Against this background, this dissertation will measure coordination on the basis of existing coordination instruments, combining the two abovementioned approaches, and a) identify and examine the underlying formal and informal mechanisms in place that contribute or may contribute to coordination and b) and based on the author’s definition of coordination as a process, examine the different levels of coordination that may be achieved. To do so, it will make use of a social (or organisational) network analysis (SNA)80 which will help to detect
relationship structures and interactions between the actors involved in EU energy governance towards Morocco (STEKETEE, MIYAOKA and SPIEGELMAN, 2015:461). The tool used hereby is net-mapping, which, based on participatory interviews with core stakeholders of the related field, contributes to a better understanding of a situation in which many different actors influence outcomes (SCHIFFER and WAALE, 2008) and focus is on the supranational, intergovernmental, national and sub-national levels.

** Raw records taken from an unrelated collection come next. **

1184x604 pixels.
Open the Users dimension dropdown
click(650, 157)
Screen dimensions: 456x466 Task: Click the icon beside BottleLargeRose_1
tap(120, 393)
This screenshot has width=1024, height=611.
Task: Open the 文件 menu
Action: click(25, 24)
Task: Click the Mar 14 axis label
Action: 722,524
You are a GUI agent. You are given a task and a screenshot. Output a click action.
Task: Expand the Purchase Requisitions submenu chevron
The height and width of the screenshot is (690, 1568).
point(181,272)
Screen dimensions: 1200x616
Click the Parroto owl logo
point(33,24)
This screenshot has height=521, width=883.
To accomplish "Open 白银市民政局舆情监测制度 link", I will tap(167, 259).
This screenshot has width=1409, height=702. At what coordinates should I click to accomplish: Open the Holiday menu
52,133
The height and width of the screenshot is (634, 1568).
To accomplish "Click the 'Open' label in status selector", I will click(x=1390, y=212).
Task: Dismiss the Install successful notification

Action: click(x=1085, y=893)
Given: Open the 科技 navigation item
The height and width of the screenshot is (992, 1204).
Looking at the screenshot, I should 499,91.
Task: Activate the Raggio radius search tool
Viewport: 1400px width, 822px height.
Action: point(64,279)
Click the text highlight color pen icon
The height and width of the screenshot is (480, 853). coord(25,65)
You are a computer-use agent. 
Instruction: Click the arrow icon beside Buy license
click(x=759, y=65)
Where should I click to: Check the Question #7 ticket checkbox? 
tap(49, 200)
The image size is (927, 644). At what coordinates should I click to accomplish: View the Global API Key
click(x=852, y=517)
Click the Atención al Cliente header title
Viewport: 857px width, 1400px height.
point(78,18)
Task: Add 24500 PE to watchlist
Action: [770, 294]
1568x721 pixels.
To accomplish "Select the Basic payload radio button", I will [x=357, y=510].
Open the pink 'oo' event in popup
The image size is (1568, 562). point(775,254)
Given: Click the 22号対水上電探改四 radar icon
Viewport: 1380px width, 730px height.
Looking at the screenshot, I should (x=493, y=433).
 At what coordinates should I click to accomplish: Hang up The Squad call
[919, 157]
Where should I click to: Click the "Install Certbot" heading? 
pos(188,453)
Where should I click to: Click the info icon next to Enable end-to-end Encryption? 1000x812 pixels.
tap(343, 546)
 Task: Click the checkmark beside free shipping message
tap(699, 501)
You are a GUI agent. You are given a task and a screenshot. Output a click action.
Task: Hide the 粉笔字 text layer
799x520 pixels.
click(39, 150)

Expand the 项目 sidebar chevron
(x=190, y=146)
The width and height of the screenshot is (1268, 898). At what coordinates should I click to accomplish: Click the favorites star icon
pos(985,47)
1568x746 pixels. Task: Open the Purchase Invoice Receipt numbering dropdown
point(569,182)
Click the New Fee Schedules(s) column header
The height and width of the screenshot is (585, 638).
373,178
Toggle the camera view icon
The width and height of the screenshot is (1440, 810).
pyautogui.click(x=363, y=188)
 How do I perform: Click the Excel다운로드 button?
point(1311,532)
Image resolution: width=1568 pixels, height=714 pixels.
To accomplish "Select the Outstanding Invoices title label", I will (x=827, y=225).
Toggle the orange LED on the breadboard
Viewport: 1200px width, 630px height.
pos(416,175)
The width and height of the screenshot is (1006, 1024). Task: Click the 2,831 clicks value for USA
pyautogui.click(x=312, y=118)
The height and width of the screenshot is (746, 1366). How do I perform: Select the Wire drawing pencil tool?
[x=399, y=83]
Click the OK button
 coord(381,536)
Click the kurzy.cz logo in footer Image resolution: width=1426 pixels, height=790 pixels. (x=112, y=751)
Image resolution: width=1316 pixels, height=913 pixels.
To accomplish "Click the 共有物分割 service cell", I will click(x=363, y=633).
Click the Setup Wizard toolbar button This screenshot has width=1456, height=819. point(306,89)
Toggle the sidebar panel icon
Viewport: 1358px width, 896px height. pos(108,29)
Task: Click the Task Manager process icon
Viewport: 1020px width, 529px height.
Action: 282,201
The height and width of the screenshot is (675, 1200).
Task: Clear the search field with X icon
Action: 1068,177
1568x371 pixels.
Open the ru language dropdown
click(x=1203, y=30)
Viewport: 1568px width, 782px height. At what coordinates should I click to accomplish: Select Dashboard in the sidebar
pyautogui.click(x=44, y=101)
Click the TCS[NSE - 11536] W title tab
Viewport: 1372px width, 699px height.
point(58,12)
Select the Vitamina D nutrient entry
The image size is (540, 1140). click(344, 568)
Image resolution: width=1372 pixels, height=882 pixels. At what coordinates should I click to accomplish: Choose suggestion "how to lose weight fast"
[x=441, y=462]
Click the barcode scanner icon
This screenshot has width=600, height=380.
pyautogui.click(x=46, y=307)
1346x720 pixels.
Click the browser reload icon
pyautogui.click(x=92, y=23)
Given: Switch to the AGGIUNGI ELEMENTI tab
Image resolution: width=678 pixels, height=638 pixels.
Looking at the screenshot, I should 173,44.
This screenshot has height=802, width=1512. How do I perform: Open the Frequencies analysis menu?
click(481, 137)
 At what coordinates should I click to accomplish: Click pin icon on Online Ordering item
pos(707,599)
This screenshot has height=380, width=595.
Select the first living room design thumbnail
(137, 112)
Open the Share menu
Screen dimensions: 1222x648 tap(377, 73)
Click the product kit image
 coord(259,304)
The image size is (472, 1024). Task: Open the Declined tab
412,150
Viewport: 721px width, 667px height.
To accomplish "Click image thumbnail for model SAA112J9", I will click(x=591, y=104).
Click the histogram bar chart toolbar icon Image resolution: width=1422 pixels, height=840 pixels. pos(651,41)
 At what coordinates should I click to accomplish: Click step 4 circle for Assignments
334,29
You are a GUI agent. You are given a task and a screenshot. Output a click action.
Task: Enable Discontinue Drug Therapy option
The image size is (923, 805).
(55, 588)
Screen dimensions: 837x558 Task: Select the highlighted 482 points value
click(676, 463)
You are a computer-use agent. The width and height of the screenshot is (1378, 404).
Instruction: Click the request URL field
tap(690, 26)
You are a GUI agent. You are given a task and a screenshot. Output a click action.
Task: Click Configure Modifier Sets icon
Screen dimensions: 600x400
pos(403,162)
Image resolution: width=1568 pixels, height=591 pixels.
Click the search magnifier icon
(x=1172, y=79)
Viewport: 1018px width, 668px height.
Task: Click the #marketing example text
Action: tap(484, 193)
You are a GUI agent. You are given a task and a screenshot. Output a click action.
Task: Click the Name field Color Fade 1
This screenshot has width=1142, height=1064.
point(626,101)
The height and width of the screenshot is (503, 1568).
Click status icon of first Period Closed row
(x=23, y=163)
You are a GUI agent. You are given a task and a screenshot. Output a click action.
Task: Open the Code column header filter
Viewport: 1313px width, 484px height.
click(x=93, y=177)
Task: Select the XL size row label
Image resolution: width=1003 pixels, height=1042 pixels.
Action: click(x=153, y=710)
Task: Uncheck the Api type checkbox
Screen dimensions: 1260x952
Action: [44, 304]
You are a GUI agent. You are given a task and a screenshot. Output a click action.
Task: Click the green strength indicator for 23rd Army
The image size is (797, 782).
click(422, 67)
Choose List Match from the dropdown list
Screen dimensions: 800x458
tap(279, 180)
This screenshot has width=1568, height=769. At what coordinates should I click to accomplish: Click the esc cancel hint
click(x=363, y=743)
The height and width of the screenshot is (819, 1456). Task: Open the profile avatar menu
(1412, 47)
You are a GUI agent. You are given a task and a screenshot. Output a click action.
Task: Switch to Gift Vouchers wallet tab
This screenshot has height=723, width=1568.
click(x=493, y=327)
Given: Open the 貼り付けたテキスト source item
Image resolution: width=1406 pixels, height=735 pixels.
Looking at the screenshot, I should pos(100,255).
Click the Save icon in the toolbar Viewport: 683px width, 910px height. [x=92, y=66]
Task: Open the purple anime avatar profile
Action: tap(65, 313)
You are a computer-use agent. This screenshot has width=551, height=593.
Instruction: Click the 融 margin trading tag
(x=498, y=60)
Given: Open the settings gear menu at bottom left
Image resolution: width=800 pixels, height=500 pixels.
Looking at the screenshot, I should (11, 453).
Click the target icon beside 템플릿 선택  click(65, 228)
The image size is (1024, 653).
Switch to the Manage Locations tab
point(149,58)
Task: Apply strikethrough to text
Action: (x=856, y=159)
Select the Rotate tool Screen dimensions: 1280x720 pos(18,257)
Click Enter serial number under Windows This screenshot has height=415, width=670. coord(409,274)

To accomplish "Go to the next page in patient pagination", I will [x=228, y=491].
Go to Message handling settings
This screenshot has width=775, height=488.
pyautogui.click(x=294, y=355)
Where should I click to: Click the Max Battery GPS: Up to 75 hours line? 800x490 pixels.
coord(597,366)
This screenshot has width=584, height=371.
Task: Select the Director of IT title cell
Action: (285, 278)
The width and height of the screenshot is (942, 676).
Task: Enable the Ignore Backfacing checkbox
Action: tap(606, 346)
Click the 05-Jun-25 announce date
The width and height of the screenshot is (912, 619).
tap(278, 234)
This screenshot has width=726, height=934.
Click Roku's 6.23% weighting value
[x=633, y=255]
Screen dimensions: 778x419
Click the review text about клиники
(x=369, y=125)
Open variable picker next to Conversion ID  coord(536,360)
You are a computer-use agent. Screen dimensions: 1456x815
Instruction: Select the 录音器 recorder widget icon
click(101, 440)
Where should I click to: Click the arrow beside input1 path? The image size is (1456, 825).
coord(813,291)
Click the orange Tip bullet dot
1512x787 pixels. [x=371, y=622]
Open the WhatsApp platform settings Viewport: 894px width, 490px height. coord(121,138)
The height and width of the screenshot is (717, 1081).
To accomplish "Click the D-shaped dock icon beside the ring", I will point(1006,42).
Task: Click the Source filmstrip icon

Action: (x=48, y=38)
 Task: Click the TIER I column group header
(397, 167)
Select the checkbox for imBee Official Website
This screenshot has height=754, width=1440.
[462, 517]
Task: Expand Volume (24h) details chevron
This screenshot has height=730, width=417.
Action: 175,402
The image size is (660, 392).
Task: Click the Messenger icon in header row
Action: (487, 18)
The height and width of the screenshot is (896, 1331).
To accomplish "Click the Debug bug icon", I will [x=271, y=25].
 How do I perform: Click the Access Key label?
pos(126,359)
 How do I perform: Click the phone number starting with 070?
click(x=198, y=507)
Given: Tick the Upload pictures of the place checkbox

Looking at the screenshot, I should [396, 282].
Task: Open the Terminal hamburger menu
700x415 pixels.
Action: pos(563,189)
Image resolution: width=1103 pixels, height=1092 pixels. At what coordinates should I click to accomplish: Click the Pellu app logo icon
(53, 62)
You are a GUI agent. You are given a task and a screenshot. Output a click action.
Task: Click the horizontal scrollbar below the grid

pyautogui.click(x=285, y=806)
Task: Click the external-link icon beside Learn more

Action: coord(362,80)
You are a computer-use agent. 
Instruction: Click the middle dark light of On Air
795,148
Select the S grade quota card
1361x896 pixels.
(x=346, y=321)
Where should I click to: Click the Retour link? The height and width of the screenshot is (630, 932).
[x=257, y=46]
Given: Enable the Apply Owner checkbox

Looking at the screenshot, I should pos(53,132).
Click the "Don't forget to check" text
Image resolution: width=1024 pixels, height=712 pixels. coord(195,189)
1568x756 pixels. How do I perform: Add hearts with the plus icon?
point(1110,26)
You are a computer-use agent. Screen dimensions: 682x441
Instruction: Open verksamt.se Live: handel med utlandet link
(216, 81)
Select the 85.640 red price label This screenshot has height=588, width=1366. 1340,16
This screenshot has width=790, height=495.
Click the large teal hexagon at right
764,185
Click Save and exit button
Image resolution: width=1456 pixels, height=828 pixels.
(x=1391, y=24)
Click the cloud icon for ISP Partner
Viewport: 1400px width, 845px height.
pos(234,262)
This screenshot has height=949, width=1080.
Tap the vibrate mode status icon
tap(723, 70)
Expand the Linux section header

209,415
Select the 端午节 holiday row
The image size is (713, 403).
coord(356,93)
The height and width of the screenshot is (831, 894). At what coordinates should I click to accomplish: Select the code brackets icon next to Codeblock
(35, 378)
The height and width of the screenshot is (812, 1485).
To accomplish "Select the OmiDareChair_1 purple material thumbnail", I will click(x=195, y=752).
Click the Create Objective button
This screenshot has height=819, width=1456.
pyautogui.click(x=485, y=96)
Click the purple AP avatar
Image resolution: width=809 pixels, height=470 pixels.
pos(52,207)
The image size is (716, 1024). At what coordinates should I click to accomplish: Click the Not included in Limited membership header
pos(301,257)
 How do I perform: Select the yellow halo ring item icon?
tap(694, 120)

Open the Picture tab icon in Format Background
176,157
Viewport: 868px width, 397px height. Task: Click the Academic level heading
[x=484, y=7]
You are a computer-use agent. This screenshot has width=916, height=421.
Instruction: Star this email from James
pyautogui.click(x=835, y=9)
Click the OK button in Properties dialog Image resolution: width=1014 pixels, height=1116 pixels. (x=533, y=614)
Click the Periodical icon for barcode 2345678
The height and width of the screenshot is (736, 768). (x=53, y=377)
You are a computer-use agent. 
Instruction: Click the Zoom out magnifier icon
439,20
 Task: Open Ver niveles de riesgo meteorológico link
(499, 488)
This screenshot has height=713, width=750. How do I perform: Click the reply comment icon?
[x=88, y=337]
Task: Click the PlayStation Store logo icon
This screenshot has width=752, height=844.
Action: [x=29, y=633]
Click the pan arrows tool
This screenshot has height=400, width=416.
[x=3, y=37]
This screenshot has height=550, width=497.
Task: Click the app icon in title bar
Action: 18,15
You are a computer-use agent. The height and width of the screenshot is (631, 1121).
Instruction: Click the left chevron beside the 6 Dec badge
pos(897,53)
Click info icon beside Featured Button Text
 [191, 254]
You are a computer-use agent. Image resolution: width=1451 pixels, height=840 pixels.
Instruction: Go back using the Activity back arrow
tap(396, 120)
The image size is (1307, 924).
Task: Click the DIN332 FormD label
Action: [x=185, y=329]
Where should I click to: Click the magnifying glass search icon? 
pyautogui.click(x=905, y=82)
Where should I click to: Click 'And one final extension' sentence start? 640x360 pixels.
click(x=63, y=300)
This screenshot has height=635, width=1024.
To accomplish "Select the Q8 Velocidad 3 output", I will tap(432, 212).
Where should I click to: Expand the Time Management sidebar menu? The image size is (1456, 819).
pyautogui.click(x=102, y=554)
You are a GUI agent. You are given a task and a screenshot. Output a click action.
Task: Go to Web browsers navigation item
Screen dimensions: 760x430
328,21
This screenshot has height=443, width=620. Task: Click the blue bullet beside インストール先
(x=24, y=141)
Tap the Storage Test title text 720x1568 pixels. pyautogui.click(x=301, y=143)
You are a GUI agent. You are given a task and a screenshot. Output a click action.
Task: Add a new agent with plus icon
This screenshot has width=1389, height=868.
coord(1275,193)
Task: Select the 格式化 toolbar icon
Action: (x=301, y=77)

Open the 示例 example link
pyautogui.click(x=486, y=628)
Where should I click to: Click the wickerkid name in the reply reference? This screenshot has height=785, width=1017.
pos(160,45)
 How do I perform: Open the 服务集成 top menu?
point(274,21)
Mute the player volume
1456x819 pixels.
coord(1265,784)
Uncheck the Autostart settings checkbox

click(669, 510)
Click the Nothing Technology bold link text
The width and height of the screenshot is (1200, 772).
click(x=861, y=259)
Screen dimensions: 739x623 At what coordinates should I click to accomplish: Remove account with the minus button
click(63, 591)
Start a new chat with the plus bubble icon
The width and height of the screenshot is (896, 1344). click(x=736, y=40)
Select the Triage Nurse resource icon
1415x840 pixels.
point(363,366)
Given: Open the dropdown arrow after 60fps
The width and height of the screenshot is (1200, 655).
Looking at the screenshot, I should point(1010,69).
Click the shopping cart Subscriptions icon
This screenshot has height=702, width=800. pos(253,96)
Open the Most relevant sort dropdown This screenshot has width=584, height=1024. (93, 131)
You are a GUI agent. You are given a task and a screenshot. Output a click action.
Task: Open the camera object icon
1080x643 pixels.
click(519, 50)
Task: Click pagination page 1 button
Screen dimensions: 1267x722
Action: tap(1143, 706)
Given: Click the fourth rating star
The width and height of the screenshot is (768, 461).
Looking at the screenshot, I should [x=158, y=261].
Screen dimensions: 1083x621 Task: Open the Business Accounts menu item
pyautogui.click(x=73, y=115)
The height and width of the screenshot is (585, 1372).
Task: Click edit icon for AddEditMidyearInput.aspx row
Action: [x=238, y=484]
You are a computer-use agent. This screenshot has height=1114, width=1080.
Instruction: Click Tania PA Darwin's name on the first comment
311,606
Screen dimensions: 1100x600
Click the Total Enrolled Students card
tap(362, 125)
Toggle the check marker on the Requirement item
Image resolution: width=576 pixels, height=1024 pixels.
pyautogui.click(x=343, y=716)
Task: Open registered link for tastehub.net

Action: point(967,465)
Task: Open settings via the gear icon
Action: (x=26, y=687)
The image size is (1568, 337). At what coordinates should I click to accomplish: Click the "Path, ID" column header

Actors of coordination: Building on the results of empirical research, this analysis will, as
regards the horizontal dimension, focus on the most relevant EU institutions and investigate how they interact bilaterally and multilaterally with each other. As for the vertical dimension, the analysis will examine interaction between the EU institutions and the member states. Finally, as for the diagonal dimension, it will focus on interaction between the above-mentioned actors and sub-national or non-state actors.
Levels of coordination: Consistency is sought at different layers of governance and to find out
which coordination processes actually take place and where they occur, this dissertation will map coordination of EU energy policies towards Morocco across two levels: the regional or EU multilevel system and the local or third-country level, whereby focus will be both on strategic/policy and functional coordination aspects.
To find out whether and to which extent the different stakeholders involved in EU energy governance towards Morocco cooperate with each other in a coordinated way, the research focus will be two-dimensional, i.e. it will take into account both hard and soft facts. In fact, whilst hard facts deal with real existing coordination measures, soft facts actually seek to shed light upon the perceptions of the actors presented above on the current state of policy coordination. Analysing coordination from the third-country perspective is of utmost importance here, as local views can reveal important aspects that are not necessarily observable in Brussels or are not meant to be seen there.
80 ‘Social network analysis (SNA) is used for measuring and analyzing the structural properties of networks of interdependent dyadic
relationships. Such relationships can be interpersonal relationships like advice seeking, friendship, or trust that characterizes interactions between individuals; or interorganizational networks that characterize the relationships between organizations as a whole – including relationships, such as joint collaborations, resource exchange, information exchange, or even membership in common organizations (e.g., trade associations)’ (STEKETEE, MIYAOKA and SPIEGELMAN, 2015:461).